Maxim Meyer-Horn

4 Oct
Music

Interview: Meet Celeste, London’s Most Interesting Upcoming Soul Singer

Sometimes, you hear a voice and feel all the emotions put into a song. That was the case when we discovered the British soul singer Celeste this summer. The 24-year-old artist rose to stardom these past few months thanks to her insane voice that will help her get to the top very soon. After a short walk from the Ancienne Belgique in Brussels to our studio, we learned some interesting things about the singer.

Hi Celeste, how are you?

Thanks, I’m good. Thank you for bringing me here.

You’ve started your career without a big label. Why did you decide to change that?

That’s a good question. Actually, I’ve been writing for quite awhile and I had some music I felt confident and proud of. I just wanted it to be delivered to the world in a way that I didn’t had the opportunity before. 

You grew up in the UK, where you developed your love for music. Who has inspired you as a teenager?

Most of my inspiration came from when I was as young as three years old until now. The thing that really stuck in my head and is the most significant are the singers I heard when I was about eight. Those were soul singers like Tammi Terrell, Marvin Gaye and Otis Redding. Aretha Franklin as well, because that was the music my family was listening to.

I think, when you’re a child, that’s the first music you hear and then when you grow into a teenager, you hear the music of your peers and what they like to listen to. But those were the singers that taught me how to sing and sort of made me discover my voice because I would just sing along to them. I kept doing that until someone was like, “You can do that!”. 

You blend poetry with soul and R&B. What makes it so powerful in your opinion?

I think the language in poetry can be very powerful and it feels like you can say a lot more. I know a band called Fontaines DC. They’re very inspired by poets and they kind of see themselves in that way. They’re a band I love listening to.

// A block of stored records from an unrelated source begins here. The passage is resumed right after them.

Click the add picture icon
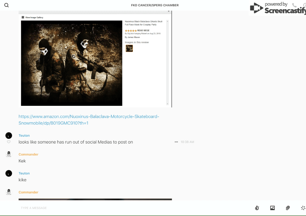The width and height of the screenshot is (306, 216). [272, 208]
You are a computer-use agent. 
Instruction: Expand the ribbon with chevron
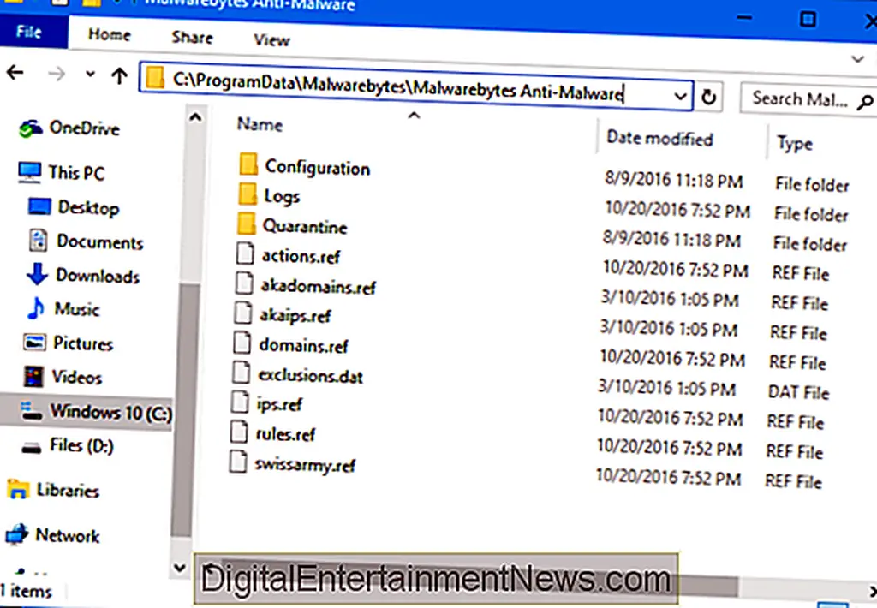(857, 59)
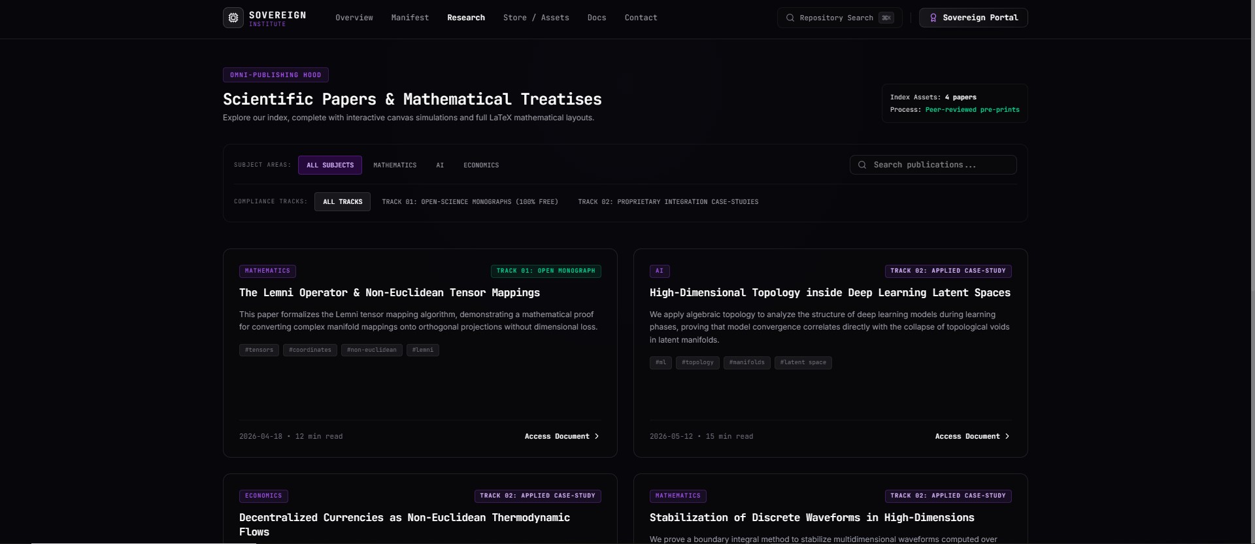Click the publications search magnifier icon
The height and width of the screenshot is (544, 1255).
click(x=862, y=165)
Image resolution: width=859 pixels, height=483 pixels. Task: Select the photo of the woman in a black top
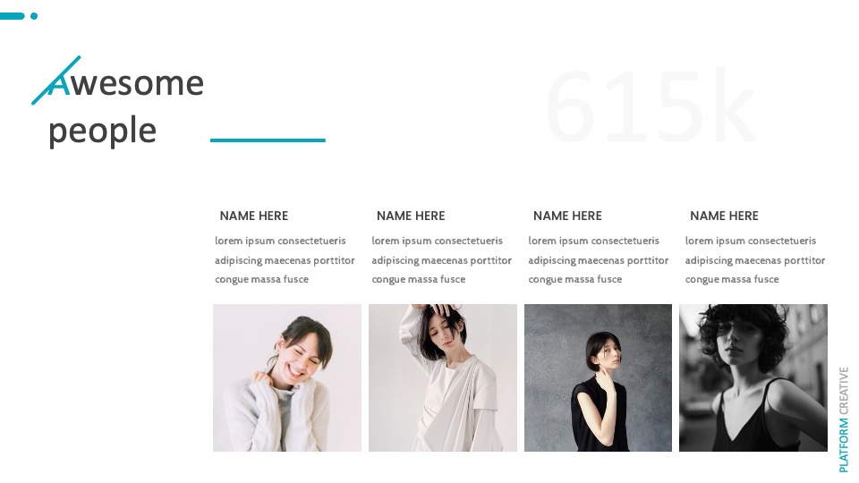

Poetry is a bit closer to the rhythm of your speaking voice, so you can kind of say more and get more words out, whereas singing a melody kind of, sometimes, puts a limit on how much you can say. That’s, for example, why rappers can say so much more, because their rhythm allows them to. I think, when you sometimes write in that form, you can kind of deliver so much more clear narrative that has a story from start to finish. It’s more laid out.

You have the gift to tell a story with your voice. Is it difficult for you to put deep emotions in a song?

When I’m about to write a song, I just let it naturally come out as it wants to. If that’s a day that I might be feeling really empowered, or might feel really sad, I let my body speak for itself. Some days, it’s hard because it doesn’t really want to come to the surface. But most of the time, in the music I’ve written, it all came quite naturally.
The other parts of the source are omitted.